▼

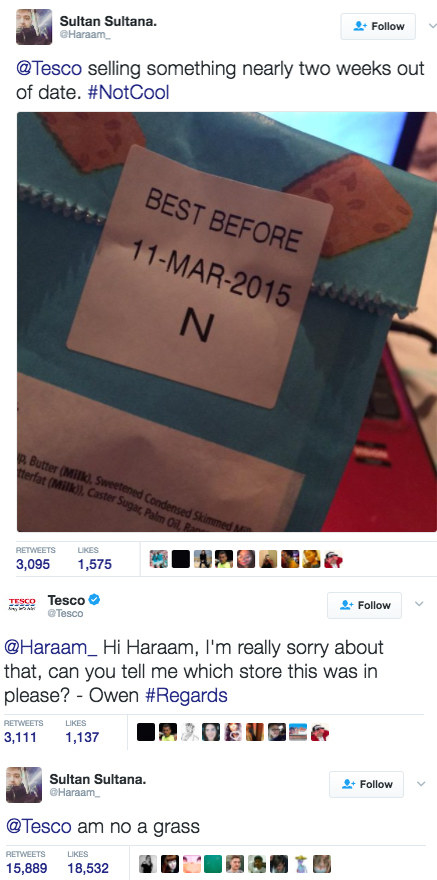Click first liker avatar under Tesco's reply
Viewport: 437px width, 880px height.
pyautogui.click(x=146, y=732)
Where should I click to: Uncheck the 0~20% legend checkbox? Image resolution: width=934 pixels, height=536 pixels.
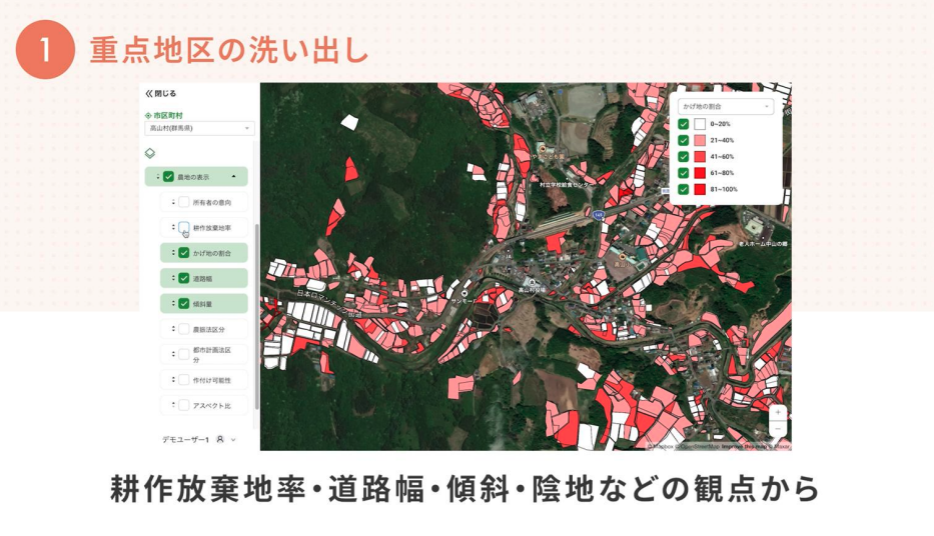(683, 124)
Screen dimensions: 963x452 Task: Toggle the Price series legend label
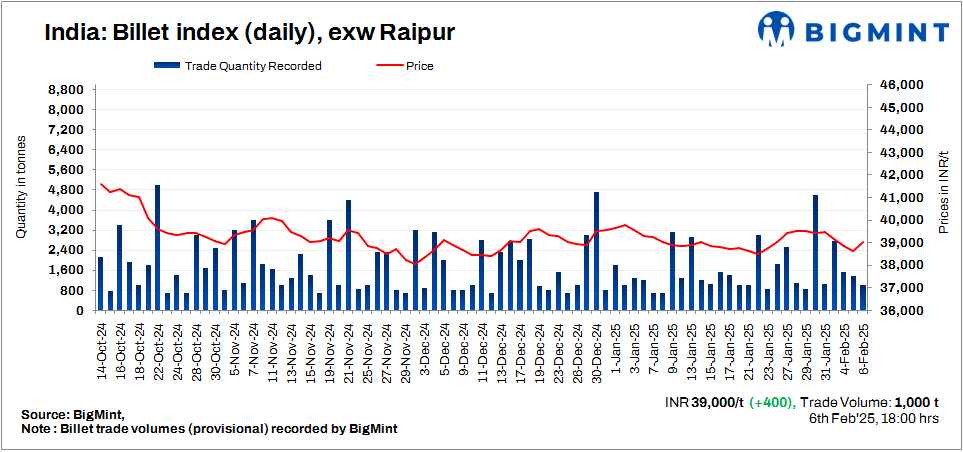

▲
▼

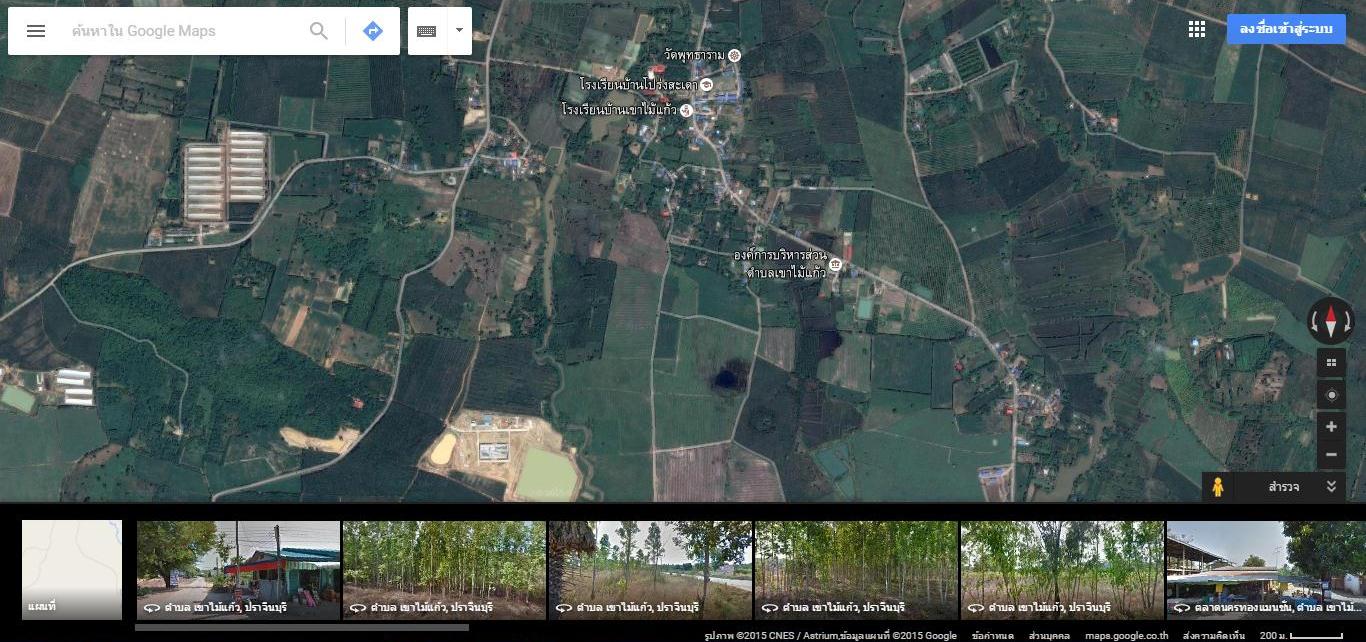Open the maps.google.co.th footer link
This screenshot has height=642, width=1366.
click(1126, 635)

▲

▶ How to complete this task: Take the lines above starting at the one containing "Where should I" and ending at the one containing "Screen dimensions: 963x452", and print them again exactly, without pictures.

▶ Response:
Where should I click to: Uncheck the 0~20% legend checkbox? Image resolution: width=934 pixels, height=536 pixels.
(683, 124)
Screen dimensions: 963x452 Task: Toggle the Price series legend label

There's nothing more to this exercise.